Document excerpt:
>>

As such counsel, we have examined such matters of fact and questions of law as we have considered appropriate for purposes of this letter. With your consent, we have relied upon certificates and other assurances of officers of the Company and others as to factual matters without having independently verified such factual matters. We are opining herein as to the General Corporation Law of the State of Delaware and we express no opinion with respect to any other laws. In our examination, we have assumed the genuineness of all signatures, the authenticity of all documents submitted to us as originals and the conformity to authentic original documents of all documents submitted to us as copies.

 

Based on the foregoing and subject to the qualifications stated herein, it is our opinion that, as of the date hereof, subject to the Company completing all actions and proceedings required on its part to be taken prior to the issuance of the Rollover Shares, and when the Rollover Shares have been issued by the Company in the circumstances contemplated by the 2025 Plan for legal consideration in excess of par value, the issuance of the Rollover will have been duly authorized by all necessary corporate action of the Company, and the Rollover Shares will be validly issued, fully paid and nonassessable. In rendering the foregoing opinion, we have assumed that the Company will comply with all applicable notice requirements regarding uncertificated shares provided in the General Corporation Law of the State of Delaware.

 

This opinion is for your benefit in connection with the Post-Effective Amendment to the Registration Statement and may be relied upon by you and by persons entitled to rely upon it pursuant to the applicable provisions of the Act. We consent to your filing this opinion as an exhibit to the Post-Effective Amendment to the Registration Statement. In giving such consent, we do not thereby admit that we are in the category of persons whose consent is required under Section 7 of the Act or the rules and regulations of the Commission thereunder.

<<

Records for the task:
>>

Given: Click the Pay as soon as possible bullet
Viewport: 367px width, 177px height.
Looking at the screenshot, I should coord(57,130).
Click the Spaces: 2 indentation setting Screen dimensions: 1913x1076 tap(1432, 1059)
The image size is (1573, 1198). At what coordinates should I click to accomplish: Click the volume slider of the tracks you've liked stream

<<
>>

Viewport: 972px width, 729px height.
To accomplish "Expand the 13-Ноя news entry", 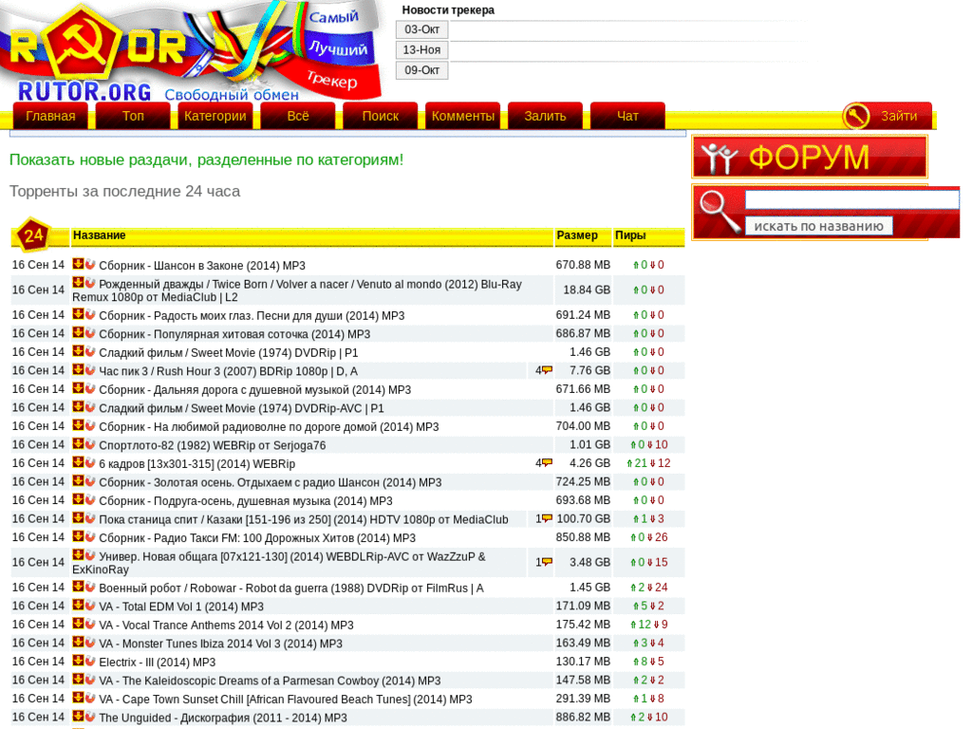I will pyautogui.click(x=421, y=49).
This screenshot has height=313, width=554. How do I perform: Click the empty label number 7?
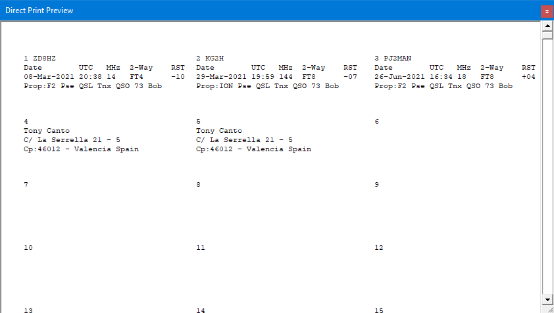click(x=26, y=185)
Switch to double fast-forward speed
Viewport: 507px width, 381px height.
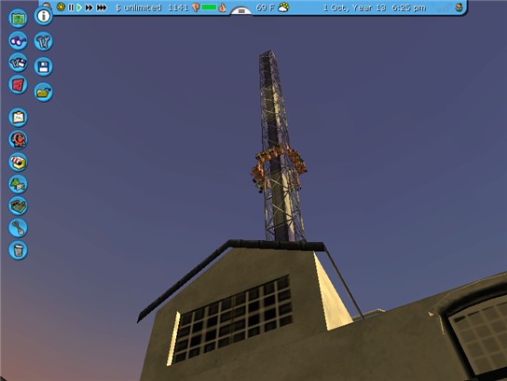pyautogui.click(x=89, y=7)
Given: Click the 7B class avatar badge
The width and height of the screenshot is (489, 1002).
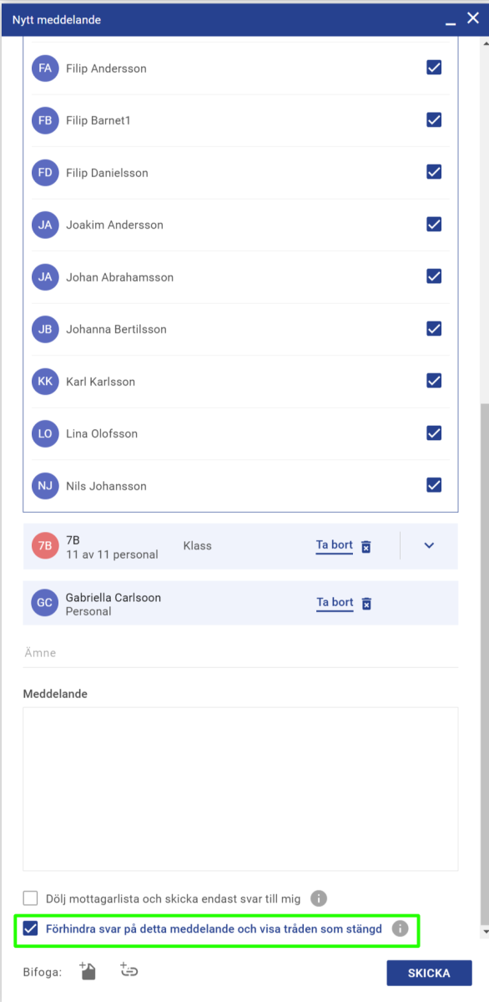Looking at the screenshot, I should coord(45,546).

<<
>>

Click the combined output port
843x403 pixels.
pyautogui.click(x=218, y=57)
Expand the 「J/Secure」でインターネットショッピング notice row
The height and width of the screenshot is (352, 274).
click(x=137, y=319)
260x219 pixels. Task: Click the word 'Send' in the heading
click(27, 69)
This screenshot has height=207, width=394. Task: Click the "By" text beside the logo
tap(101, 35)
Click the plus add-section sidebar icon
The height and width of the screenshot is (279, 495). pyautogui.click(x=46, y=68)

<<

Stated task 1:
Answer each question from the legal opinion excerpt above.
(a) Which body of law does the opinion cover?
(b) What notice requirements does the firm assume the Company will comply with?
(c) Under which section of the Act does the firm deny being among the persons whose consent is required?
Stated task 2: Locate every line in the records above that contains the string "pixels", and copy each one.

Correct answer 1:
(a) The General Corporation Law of the State of Delaware.
(b) All applicable notice requirements regarding uncertificated shares provided in the General Corporation Law of the State of Delaware.
(c) Section 7.

Correct answer 2:
843x403 pixels.
260x219 pixels. Task: Click the word 'Send' in the heading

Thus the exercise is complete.